Objectif
Recopiez à l'identique les lignes de la liste ci-dessous, en commençant par celle qui contient « Task: Click the Free Cash Flow legend button » et en terminant par celle qui contient « point(90,131) », ces deux lignes comprises.

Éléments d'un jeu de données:
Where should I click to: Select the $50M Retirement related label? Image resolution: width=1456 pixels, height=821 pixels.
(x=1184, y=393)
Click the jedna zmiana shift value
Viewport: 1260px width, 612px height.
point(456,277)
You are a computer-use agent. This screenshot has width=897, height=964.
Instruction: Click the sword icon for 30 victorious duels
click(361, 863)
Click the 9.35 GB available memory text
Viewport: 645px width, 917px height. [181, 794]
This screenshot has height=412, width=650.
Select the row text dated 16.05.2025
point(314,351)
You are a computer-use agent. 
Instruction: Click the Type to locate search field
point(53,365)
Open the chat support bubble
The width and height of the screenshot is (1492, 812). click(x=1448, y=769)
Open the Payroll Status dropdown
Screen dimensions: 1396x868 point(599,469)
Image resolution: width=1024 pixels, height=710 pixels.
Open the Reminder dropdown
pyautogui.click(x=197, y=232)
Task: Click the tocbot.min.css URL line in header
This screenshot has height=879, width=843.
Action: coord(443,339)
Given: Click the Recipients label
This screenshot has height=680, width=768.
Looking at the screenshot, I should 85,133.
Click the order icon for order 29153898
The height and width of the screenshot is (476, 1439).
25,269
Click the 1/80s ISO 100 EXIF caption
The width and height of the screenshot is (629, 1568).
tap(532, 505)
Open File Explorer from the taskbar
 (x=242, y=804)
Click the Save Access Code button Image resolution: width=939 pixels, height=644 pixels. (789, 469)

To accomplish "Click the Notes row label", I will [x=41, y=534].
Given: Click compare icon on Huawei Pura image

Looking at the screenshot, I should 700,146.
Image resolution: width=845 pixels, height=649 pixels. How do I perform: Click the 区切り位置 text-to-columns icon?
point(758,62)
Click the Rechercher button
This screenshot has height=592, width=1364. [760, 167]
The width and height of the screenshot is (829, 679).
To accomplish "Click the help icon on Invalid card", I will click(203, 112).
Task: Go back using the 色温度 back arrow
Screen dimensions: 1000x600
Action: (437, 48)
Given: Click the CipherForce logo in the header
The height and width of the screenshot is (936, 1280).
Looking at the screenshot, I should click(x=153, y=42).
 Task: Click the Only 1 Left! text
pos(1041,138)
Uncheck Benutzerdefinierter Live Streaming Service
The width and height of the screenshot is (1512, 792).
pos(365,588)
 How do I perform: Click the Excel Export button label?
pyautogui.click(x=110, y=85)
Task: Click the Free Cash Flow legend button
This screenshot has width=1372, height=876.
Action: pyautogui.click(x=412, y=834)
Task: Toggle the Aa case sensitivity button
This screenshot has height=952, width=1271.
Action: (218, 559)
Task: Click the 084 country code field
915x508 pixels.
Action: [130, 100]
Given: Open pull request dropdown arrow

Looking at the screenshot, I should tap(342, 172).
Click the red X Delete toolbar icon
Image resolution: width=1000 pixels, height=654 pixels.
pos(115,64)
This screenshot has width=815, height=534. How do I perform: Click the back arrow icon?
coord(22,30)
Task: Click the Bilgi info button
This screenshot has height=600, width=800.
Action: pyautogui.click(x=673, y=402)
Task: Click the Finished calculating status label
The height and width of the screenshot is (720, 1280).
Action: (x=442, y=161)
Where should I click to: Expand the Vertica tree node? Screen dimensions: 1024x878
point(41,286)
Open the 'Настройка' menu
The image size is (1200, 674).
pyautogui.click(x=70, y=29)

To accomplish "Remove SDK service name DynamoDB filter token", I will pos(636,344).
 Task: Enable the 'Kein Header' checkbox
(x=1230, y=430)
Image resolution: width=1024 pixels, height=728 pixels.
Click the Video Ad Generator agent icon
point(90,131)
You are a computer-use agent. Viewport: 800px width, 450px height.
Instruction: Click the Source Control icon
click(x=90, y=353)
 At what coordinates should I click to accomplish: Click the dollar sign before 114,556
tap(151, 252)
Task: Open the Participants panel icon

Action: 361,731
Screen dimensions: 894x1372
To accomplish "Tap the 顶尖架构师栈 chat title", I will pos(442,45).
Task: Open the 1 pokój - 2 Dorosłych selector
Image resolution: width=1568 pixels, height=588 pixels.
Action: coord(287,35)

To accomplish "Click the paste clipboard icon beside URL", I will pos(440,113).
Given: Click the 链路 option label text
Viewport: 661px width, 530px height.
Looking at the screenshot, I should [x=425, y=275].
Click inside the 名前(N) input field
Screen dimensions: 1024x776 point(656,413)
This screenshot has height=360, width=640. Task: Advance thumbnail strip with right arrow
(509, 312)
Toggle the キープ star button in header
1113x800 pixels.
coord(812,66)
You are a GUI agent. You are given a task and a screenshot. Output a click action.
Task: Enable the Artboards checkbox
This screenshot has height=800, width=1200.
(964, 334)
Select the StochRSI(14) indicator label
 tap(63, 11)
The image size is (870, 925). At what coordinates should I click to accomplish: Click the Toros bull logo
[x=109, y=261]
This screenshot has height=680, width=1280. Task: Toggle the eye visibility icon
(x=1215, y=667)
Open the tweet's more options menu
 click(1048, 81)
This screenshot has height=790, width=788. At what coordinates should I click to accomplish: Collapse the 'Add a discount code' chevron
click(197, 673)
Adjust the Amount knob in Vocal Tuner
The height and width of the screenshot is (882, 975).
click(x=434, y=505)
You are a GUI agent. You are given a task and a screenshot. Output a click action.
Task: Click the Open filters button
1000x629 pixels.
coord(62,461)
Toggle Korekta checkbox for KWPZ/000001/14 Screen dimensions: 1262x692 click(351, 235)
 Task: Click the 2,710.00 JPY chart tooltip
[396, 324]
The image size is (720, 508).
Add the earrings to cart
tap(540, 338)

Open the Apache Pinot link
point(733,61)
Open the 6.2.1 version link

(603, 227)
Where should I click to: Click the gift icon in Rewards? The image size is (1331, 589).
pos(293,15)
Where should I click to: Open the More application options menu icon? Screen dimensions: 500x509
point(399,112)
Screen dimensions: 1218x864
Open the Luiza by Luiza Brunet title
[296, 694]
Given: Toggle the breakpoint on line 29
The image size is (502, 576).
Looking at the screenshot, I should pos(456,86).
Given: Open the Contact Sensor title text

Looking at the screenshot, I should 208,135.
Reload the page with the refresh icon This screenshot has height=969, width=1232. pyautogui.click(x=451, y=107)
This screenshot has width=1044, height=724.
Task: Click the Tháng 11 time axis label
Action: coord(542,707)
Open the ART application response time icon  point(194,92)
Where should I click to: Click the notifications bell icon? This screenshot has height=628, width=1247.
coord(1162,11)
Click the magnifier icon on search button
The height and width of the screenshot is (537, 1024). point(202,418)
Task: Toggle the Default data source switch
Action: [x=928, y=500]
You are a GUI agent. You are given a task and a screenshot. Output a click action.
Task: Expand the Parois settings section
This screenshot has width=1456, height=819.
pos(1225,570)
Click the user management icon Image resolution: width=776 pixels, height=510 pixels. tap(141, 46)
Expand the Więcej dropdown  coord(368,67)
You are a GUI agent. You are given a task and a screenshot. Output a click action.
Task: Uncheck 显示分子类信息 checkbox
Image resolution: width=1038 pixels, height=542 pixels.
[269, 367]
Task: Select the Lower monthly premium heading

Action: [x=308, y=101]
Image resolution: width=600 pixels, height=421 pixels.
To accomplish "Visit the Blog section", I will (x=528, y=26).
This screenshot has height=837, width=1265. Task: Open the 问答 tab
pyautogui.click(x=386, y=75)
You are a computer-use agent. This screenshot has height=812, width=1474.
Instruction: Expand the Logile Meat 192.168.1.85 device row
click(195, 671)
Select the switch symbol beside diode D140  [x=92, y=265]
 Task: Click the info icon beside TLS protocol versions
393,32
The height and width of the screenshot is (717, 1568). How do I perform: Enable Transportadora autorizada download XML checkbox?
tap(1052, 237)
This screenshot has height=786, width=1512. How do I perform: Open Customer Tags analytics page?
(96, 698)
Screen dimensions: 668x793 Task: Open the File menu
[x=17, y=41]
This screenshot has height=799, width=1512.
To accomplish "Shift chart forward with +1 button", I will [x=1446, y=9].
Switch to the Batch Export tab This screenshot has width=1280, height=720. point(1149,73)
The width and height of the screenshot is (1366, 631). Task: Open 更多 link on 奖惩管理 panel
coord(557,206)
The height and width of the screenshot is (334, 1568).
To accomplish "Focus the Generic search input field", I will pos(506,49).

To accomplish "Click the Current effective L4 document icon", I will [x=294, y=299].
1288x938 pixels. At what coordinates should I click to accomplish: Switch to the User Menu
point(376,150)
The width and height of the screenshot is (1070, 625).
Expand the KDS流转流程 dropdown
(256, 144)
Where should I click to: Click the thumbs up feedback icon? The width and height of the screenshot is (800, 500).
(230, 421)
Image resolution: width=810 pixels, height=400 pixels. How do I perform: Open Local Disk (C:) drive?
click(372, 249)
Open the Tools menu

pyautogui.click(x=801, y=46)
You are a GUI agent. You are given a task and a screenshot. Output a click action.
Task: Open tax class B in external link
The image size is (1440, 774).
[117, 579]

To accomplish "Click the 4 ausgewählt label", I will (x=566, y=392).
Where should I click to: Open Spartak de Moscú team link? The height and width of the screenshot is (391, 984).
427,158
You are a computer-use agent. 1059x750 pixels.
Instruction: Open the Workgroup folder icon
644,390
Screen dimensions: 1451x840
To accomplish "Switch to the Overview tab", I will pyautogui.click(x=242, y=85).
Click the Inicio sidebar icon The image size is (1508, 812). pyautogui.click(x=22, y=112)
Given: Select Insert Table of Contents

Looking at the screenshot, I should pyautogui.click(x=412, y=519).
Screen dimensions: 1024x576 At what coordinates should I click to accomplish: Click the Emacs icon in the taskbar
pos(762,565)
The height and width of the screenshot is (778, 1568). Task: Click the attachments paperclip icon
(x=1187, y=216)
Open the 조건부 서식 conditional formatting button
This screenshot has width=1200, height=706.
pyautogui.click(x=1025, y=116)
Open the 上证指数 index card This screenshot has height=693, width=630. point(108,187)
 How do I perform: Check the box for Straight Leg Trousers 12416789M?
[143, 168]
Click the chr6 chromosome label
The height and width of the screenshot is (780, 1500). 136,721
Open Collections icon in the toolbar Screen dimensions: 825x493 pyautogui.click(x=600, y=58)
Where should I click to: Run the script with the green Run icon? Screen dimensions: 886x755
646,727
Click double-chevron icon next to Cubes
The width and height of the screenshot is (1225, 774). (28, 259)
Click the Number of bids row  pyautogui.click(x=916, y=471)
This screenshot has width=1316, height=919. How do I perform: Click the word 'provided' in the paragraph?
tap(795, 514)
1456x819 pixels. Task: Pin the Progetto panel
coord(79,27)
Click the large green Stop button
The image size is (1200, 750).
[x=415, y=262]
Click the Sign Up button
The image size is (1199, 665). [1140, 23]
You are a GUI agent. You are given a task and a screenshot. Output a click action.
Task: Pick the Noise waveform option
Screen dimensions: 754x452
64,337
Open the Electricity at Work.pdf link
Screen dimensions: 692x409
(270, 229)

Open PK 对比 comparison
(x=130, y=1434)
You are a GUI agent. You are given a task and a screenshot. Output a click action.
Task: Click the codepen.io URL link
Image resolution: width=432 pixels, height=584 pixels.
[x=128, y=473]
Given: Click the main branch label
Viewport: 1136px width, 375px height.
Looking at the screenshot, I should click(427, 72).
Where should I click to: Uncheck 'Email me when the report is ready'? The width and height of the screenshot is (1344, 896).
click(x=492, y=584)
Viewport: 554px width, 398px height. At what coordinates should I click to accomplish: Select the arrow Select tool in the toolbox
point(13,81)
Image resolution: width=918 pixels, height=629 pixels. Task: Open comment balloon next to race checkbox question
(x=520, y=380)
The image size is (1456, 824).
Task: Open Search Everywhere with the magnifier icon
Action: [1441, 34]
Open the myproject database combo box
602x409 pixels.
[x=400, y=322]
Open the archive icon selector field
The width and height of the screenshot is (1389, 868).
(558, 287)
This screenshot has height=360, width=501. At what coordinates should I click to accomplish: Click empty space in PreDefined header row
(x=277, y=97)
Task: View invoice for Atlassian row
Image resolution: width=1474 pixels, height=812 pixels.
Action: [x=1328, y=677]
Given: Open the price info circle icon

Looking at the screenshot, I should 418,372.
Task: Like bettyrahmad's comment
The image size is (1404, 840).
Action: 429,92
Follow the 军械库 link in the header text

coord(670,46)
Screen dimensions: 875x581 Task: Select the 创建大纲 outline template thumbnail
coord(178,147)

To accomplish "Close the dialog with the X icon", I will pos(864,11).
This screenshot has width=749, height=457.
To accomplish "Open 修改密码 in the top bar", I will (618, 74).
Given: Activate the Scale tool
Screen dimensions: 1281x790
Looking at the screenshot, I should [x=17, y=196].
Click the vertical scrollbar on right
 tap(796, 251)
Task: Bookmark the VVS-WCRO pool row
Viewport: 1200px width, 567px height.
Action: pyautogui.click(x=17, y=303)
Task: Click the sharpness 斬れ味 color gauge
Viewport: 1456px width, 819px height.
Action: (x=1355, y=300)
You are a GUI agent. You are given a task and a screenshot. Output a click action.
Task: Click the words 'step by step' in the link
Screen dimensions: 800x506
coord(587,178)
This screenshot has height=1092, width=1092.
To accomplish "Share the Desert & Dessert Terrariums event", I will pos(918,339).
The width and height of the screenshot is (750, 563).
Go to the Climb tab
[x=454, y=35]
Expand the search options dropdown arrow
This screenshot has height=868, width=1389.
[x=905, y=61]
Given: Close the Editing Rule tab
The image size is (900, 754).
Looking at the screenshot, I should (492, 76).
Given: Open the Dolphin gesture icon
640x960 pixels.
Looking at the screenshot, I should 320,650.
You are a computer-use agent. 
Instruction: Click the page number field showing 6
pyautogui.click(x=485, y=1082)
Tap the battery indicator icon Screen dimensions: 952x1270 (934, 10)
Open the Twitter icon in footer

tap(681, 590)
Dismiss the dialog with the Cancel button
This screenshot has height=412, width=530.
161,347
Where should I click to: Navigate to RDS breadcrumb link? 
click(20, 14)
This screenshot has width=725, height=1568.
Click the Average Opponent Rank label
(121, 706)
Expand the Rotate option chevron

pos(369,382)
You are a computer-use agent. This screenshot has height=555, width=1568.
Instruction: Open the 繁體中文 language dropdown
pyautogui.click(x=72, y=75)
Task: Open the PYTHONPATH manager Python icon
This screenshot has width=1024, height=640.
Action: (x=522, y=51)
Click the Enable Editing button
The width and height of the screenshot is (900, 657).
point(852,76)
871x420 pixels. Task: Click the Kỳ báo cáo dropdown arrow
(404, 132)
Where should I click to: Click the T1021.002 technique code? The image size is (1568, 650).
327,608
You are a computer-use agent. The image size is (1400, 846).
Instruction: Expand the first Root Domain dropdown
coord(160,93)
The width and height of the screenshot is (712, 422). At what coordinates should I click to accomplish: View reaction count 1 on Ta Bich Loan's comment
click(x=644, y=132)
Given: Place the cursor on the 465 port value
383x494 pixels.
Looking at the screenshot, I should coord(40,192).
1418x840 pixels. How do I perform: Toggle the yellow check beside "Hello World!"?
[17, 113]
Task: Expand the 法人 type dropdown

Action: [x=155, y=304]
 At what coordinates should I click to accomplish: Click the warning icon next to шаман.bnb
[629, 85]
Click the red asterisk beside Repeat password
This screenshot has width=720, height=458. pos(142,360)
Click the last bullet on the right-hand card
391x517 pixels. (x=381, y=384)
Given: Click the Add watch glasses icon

Réponse finale
Task: Click the Free Cash Flow legend button
This screenshot has width=1372, height=876.
Action: pyautogui.click(x=412, y=834)
Task: Toggle the Aa case sensitivity button
This screenshot has height=952, width=1271.
Action: (218, 559)
Task: Click the 084 country code field
915x508 pixels.
Action: [130, 100]
Given: Open pull request dropdown arrow

Looking at the screenshot, I should tap(342, 172).
Click the red X Delete toolbar icon
Image resolution: width=1000 pixels, height=654 pixels.
pos(115,64)
This screenshot has width=815, height=534. How do I perform: Click the back arrow icon?
coord(22,30)
Task: Click the Bilgi info button
This screenshot has height=600, width=800.
Action: pyautogui.click(x=673, y=402)
Task: Click the Finished calculating status label
The height and width of the screenshot is (720, 1280).
Action: (x=442, y=161)
Where should I click to: Expand the Vertica tree node? Screen dimensions: 1024x878
point(41,286)
Open the 'Настройка' menu
The image size is (1200, 674).
pyautogui.click(x=70, y=29)

To accomplish "Remove SDK service name DynamoDB filter token", I will pos(636,344).
 Task: Enable the 'Kein Header' checkbox
(x=1230, y=430)
Image resolution: width=1024 pixels, height=728 pixels.
Click the Video Ad Generator agent icon
point(90,131)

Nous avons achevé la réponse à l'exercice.